#### RECORDS:
++++++++

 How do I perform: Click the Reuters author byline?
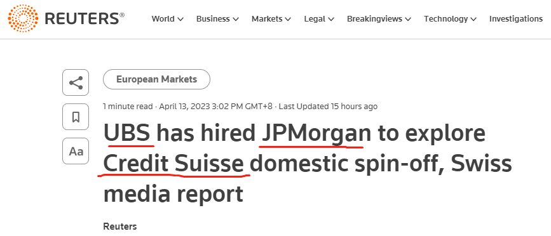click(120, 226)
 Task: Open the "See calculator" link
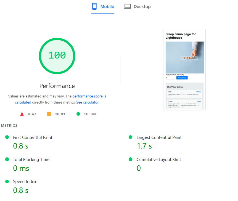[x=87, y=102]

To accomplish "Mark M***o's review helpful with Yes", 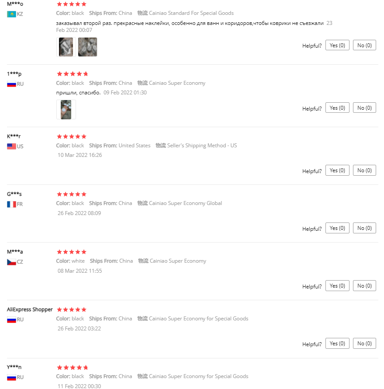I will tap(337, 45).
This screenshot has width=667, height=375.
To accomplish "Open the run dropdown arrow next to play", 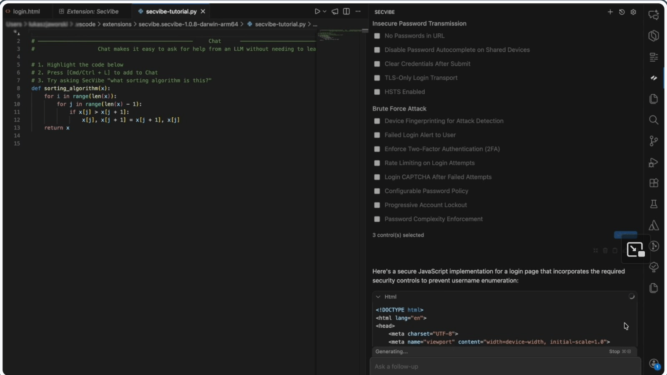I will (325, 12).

++++++++

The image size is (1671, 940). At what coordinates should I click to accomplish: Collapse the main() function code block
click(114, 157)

++++++++

#### SET EXERCISE:
Please output everything in the data from the line containing "The image size" down to the line containing "click(114, 157)", both of those lines included, without changing anything.

#### RESPONSE TO THE TASK:
The image size is (1671, 940). At what coordinates should I click to accomplish: Collapse the main() function code block
click(114, 157)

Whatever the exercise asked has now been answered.